— start Page —
You have lunch with your top client’s tax advisor. You brainstorm ways to create a better experience for your mutual clients and exchange meaningful information.
The tax advisor is so excited about your value proposition they give you several referrals. Sound like fantasy? With a little insight, this can be reality. Bonus – you get to write off lunch!
Let’s start with a peek inside the brain of a tax advisor. Ten or 20 years ago, tax season was an invigorating hike up a moderately steep hill. Now it’s a panicked sprint through a dark, haunted forest. In the past 20 years, the tax season has been effectively cut in half.
When I started doing taxes in the 1990’s, we had 12 weeks. Tax law changes mean many of the tax reporting forms are not available until March. Tax preparers today have about 6 weeks to prepare hundreds of tax returns. Keeping up with the avalanche of tax law changes in the last five years was overwhelming.
Why not just file an extension? Although you can extend the time to file to October 15, if you do not pay any tax due by April 15, there are penalties and interest. Calculating the tax due takes almost as much time as preparing the return. If the client owes penalties, the tax preparer may be stuck paying them.
I used to look forward to catching up on news about kids, travel, and goals while entering clients’ tax information. These days, the wild sprint to April 15 barely leaves time to gather information, incorporate tax law changes and check for accuracy. The tax advisor may miss learning about a significant life event.
— end Page —
— start Collected material —
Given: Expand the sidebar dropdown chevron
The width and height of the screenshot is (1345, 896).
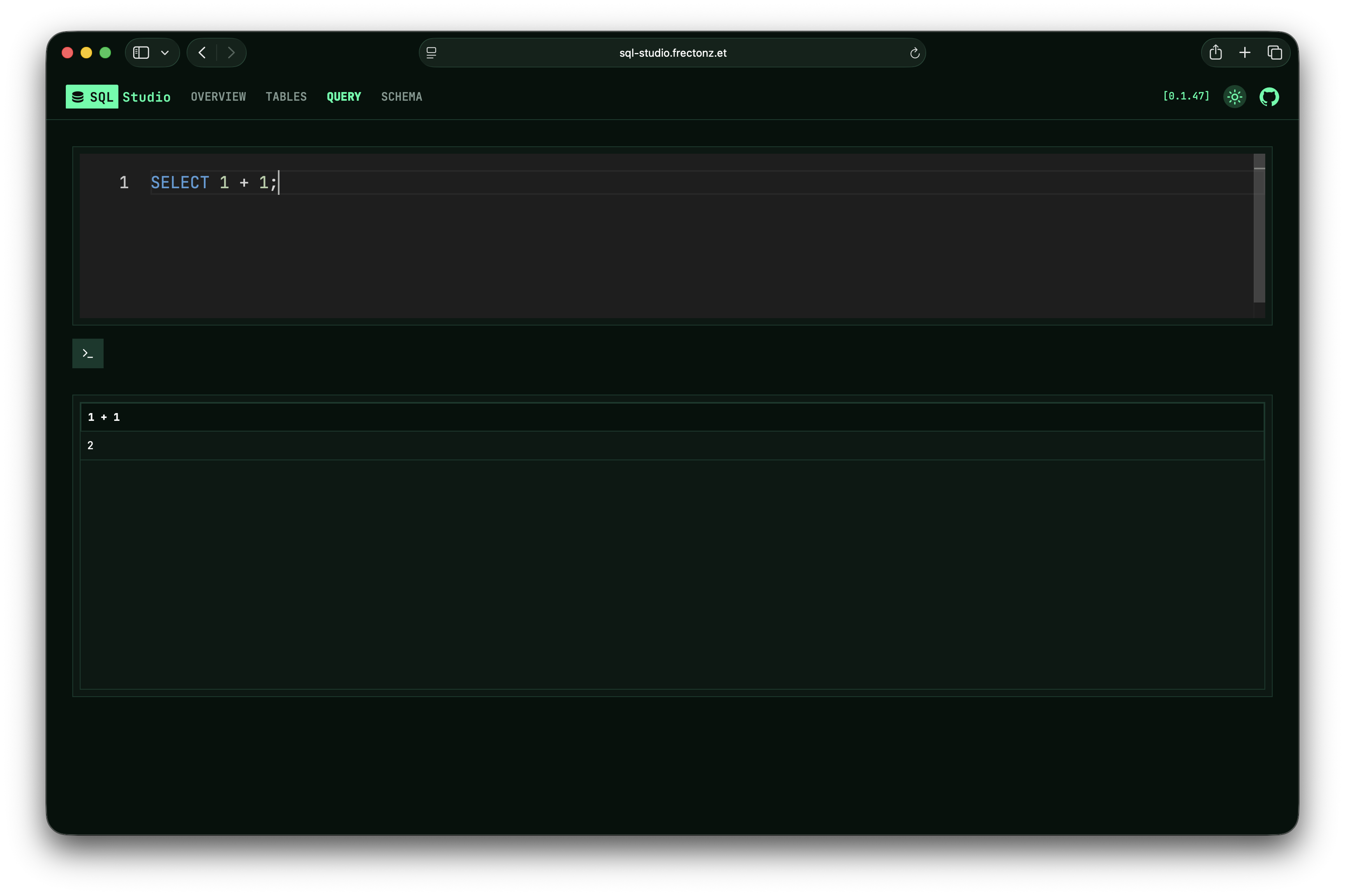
— end Collected material —
• _Directions_
Return the stretch of the tax season text from "The tax advisor is" through "cut in half.", copied word for word.

• _Finished task_
The tax advisor is so excited about your value proposition they give you several referrals. Sound like fantasy? With a little insight, this can be reality. Bonus – you get to write off lunch!
Let’s start with a peek inside the brain of a tax advisor. Ten or 20 years ago, tax season was an invigorating hike up a moderately steep hill. Now it’s a panicked sprint through a dark, haunted forest. In the past 20 years, the tax season has been effectively cut in half.